··· Provided data

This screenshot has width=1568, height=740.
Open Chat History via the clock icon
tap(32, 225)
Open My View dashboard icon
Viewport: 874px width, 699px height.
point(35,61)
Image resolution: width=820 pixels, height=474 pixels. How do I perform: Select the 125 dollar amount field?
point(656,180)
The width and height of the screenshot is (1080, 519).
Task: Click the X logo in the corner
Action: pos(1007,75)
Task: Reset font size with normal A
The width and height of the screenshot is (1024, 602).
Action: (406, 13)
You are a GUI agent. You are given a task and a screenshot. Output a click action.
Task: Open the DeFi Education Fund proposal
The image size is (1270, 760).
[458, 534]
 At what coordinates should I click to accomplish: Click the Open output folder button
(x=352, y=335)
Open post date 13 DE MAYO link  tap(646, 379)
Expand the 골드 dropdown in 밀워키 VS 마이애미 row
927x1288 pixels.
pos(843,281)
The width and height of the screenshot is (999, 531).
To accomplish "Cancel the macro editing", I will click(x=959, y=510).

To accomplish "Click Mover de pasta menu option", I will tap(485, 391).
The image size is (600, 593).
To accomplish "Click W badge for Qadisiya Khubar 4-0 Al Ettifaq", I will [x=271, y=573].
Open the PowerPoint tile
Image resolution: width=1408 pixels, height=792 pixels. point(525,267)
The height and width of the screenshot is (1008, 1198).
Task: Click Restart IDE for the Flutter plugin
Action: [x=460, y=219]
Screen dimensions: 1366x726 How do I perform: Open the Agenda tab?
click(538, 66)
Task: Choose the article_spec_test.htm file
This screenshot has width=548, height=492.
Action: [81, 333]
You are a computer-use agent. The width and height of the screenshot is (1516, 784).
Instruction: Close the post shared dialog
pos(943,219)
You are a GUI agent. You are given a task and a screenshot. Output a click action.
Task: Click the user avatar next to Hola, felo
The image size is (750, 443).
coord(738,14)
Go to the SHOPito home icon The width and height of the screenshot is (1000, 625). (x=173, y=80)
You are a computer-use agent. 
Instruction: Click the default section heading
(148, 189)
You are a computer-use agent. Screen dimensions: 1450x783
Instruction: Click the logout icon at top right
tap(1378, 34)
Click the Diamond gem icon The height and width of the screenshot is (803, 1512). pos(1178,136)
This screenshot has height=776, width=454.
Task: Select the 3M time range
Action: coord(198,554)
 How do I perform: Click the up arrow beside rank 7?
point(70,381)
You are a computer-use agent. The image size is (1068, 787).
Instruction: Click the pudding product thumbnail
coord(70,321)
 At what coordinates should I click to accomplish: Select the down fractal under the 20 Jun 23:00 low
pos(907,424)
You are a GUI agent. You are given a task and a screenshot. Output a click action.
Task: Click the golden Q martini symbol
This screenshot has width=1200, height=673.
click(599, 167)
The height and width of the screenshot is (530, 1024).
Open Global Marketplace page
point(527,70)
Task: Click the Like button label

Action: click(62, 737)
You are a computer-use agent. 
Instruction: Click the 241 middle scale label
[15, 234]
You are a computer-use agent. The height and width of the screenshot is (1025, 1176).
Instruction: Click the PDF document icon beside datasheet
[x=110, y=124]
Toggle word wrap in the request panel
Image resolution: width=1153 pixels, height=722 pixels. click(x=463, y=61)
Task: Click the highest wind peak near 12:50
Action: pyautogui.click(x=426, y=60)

······

### Problem statement:
From the line that contains "The height and width of the screenshot is (530, 1024)." through the end of the records above, print every line exactly and nothing else.

### Written reply:
The height and width of the screenshot is (530, 1024).
Open Global Marketplace page
point(527,70)
Task: Click the Like button label

Action: click(62, 737)
You are a computer-use agent. 
Instruction: Click the 241 middle scale label
[15, 234]
You are a computer-use agent. The height and width of the screenshot is (1025, 1176).
Instruction: Click the PDF document icon beside datasheet
[x=110, y=124]
Toggle word wrap in the request panel
Image resolution: width=1153 pixels, height=722 pixels. click(x=463, y=61)
Task: Click the highest wind peak near 12:50
Action: pyautogui.click(x=426, y=60)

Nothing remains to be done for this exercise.